On that same global tip, the Knitting Factory has reissued the entire catalog of the late great Afrobeat pioneer Fela Kuti, whose music over the past several years has experienced something of a renaissance.

But hey, CDs are expensive, and iTunes isn't much better. If you're one of the countless gift-giving music freaks who find themselves on the wrong end of the employment totem pole lately, then the world of free downloading is something of a godsend.

Celebrating the 10th anniversary of their iconic Let's Get Free, dead prez released their Revolutionary But Gangsta Grillz this past June on their Web site for the tidy sum of nothing. Same with up-and-comers of the Chicago hip-hop scene BBU, whose Fear of a Clear Channel Planet is finding its way onto plenty "Best of 2010" lists, including mine.

Of course, there's always the option of just making a mix CD with any combination of these artists on it. With a little help from YouTube and Vidtomp3.com, anything is possible...not that I endorse music piracy (wink-wink-nudge-nudge).


Eric Ruder

HOLIDAY PICKS need to be fun. So here are mine.

First off, you may have seen publicity for the new Showtime series Shameless, starring William H. Macy, but you may not know that it's a remake of a wildly successful British series by the same name set in Manchester, England. The British Shameless is now in its eighth season, and seasons 1 through 7 are available on DVD. The hilarious and heartbreaking stories of life in a Manchester housing project are so much fun--and then there's the succulent Mancunian accent!

Next on my list are two selections from the wonderful genre pioneered by the late great Howard Zinn: A People's History of American Empire by Howard Zinn, Mike Konopacki and Paul Buhle and Celebrate People's History! The Poster Book of Resistance and Revolution edited by Josh MacPhee.
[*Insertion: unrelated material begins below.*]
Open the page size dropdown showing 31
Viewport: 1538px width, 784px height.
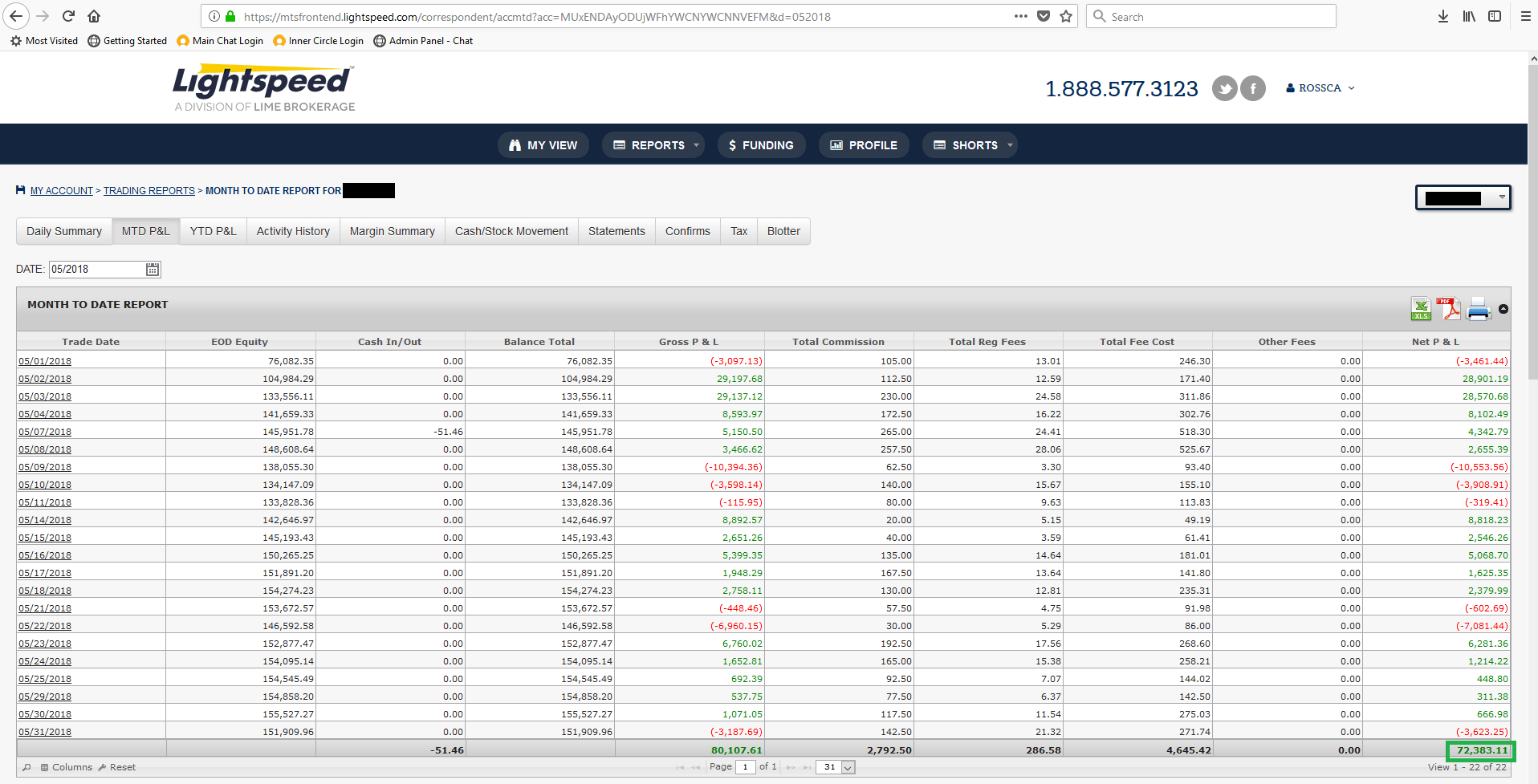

The first is a history of U.S. imperialism told in the form of a graphic novel that begins with the conquest of the Native Americans and carries all the way through the U.S. war in Vietnam, Reagan's covert war in Central America and the Iran-Contra scandal. The second is a collection of beautiful posters from around the world that are like a graphic time capsule of international rebellion.

Finally, pardon my shameless (get it?) promotion of a book by one of our very own SocialistWorker.org columnists: Bad Sports: How Owners Are Ruining the Games We Love by Dave Zirin. In this age of budget deficits and austerity measures, it's worth getting outraged at the way America's sports barons have used public money to build stadiums so they could turn around and charge us obscene sums for tickets to our favorite teams.